> **DATASET EXCERPTS**

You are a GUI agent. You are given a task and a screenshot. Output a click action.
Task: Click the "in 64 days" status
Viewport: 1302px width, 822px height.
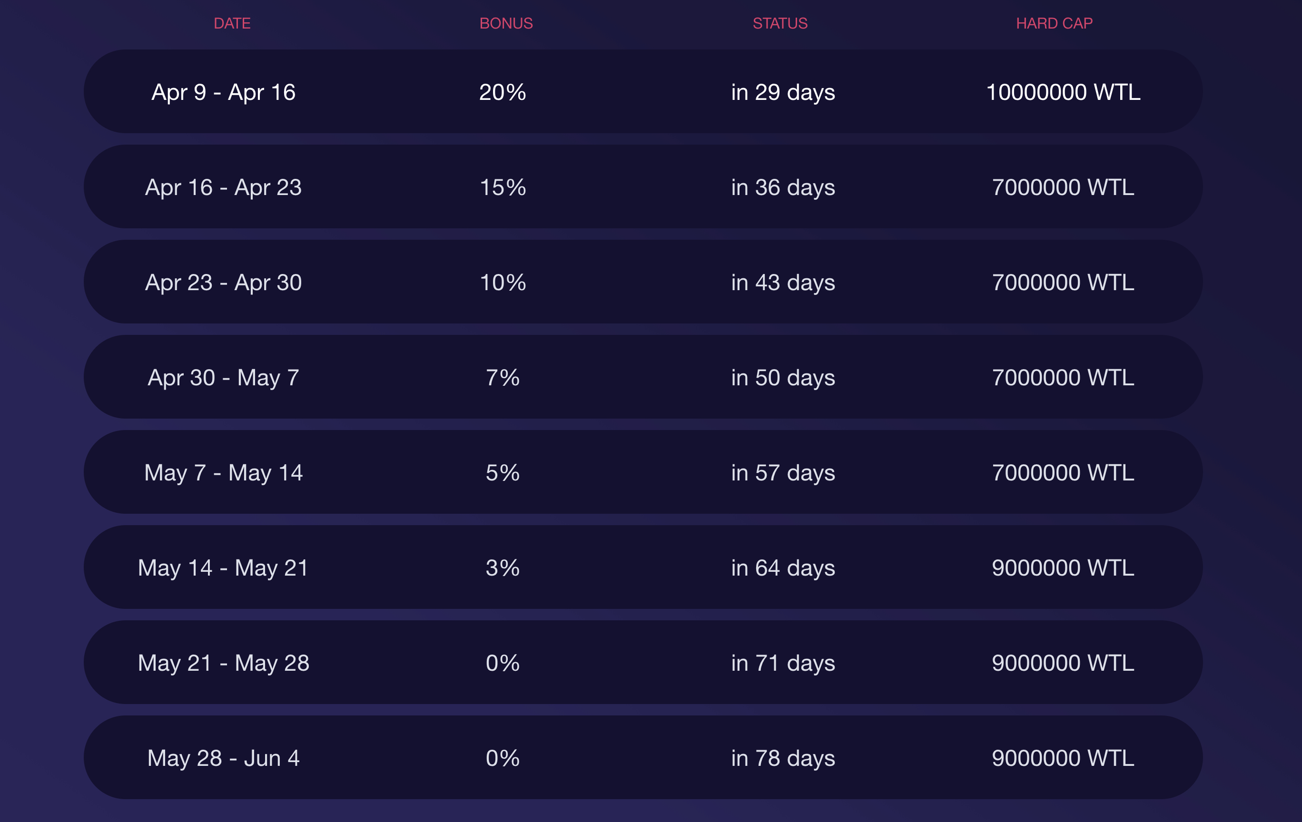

==

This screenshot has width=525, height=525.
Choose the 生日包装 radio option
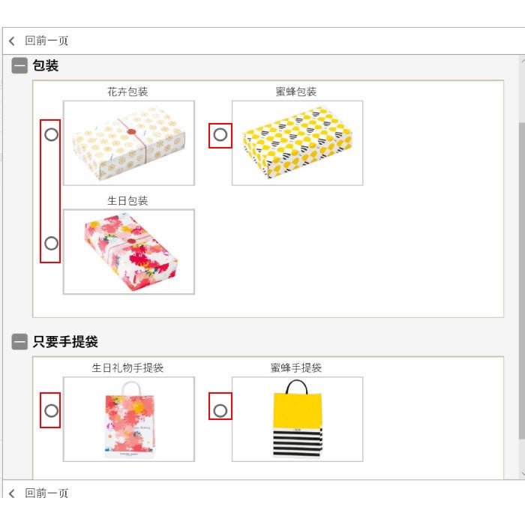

* * *

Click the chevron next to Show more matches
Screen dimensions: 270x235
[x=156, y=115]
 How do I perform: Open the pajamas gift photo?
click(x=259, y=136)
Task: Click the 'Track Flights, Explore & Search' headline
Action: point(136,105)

> **TASK INSTRUCTIONS**
Only the lines above from the line containing "You are a GUI" through the line containing "Viewport: 1302px width, 822px height." should be retyped, exactly and with both ends included.

> **TASK RESPONSE**
You are a GUI agent. You are given a task and a screenshot. Output a click action.
Task: Click the "in 64 days" status
Viewport: 1302px width, 822px height.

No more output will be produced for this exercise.